Reputation: 23
I am working on a multithreaded VC++ (windows) program that performs some continuous simulation in the main thread. This simulation uses objects that get created in the same thread or in a loader-thread (both can be the case). The same is true for deleting.
I did this so the main thread would not block while very large objects (made up of a lot of other objects) get loaded and unloaded dynamically. This basically worked. But (for example) while the unloader thread is deleting one object after another continuously the new and delete calls of other threads take forever. This seems to be caused by some internal thread protection.

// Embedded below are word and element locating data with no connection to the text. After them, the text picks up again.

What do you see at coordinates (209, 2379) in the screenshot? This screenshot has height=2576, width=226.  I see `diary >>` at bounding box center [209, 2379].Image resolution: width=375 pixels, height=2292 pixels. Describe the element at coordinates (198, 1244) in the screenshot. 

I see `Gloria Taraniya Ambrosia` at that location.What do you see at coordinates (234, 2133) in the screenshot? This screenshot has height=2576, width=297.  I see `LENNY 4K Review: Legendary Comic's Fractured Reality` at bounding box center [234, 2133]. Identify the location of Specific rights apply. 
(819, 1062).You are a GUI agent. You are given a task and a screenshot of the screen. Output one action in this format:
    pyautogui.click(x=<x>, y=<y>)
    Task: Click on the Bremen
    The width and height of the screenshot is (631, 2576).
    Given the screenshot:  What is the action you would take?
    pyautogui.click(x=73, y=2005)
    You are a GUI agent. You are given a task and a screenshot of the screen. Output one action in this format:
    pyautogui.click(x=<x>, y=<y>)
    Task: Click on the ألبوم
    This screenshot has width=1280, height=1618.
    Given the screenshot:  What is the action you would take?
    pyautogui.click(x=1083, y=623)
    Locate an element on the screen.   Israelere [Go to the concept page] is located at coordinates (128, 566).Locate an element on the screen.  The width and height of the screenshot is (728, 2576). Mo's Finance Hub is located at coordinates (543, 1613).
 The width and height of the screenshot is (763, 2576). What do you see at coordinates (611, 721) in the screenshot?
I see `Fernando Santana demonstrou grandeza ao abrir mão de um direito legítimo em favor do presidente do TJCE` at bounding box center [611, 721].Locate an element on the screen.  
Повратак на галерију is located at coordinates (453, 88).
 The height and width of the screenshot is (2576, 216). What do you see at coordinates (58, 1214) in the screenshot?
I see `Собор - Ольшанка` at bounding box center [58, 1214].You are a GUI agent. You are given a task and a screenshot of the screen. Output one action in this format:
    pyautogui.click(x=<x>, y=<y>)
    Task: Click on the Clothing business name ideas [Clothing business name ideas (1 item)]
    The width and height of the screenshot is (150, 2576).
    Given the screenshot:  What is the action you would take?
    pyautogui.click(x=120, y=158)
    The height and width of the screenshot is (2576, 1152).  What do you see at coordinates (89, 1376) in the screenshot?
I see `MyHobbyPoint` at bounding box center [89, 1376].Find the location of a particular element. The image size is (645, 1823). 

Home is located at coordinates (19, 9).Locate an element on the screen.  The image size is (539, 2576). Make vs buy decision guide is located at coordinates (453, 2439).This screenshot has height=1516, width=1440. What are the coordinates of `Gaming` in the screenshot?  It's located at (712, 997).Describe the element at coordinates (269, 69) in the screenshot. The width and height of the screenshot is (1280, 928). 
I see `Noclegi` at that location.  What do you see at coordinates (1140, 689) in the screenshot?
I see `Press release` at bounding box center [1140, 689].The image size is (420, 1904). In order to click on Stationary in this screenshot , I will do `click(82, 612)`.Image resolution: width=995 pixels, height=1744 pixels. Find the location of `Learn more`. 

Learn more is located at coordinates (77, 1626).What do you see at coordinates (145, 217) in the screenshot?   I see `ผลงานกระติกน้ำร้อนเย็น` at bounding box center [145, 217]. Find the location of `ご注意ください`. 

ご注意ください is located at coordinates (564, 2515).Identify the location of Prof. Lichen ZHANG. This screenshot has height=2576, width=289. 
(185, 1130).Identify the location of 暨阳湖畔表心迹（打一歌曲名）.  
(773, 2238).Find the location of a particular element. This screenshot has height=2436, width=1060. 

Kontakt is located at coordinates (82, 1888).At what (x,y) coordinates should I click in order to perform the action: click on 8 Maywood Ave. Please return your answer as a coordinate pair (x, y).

My next move was to reduce the number of new/delete calls by pooling those many smaller objects. So I wrote a primitive memory manager. The manager allocates a 320 MB buffer using malloc() and supplies allocation functionality to the other parts of my program using blocks of 64 bytes. Now I use placement new to create the smaller objects. The manager's alloc/free methods are entirely mutex(lock) protected.
What happens now is that it simply does not work correctly in a multithreading environment. Modifications of the custom managed objects get ignored and so on. I assume what happens is that the entire buffer is viewed as a single variable and as such must not have read/write data races. Is this the case?
Restricting access to one object while an entirely different one gets created/deleted is not an option as you can imagine. So what's the way to go in a situation like this?
Upvotes: 2
Views: 179
Reputation: 23560
The new
s and delete
s are internally synchronizing onto a single Windows Heap-object.
The best solution i know of is using HeapCreate HeapAlloc and HeapFree directly, creating one Heap-object per allocator-thread and each time specifying HEAP_NO_SERIALIZE.
You have to make sure that the thread which allocated is the one which frees, ie you have to "give the memory back" to the allocating helper-thread.
Upvotes: 2
Reputation: 21956
Is this the case?
No, I don't think so. All the memory is just a continuous address space. The CPU's not aware of variables, it only operates pages, cache lines, and bytes.
Possible cause: bugs in your memory manager. Maybe the objects it allocates overlap each other, or maybe you failed the thread synchronization (BTW, you should definitely replace your mutexes with critical sections, see CComAutoCriticalSection and CComCritSecLock ATL classes for convenient whappers - for short operations, they work by order of magnitude faster than mutexes).
Possible cause: bugs in your objects. Maybe your object write an extra byte after its address, but the heap rounded the allocation size so it works OK when each objects is allocated with HeapAlloc win32 API used by new operator.
Possible cause: memory alignment issues. Try aligning addresses of the objects you're allocating at least to 8.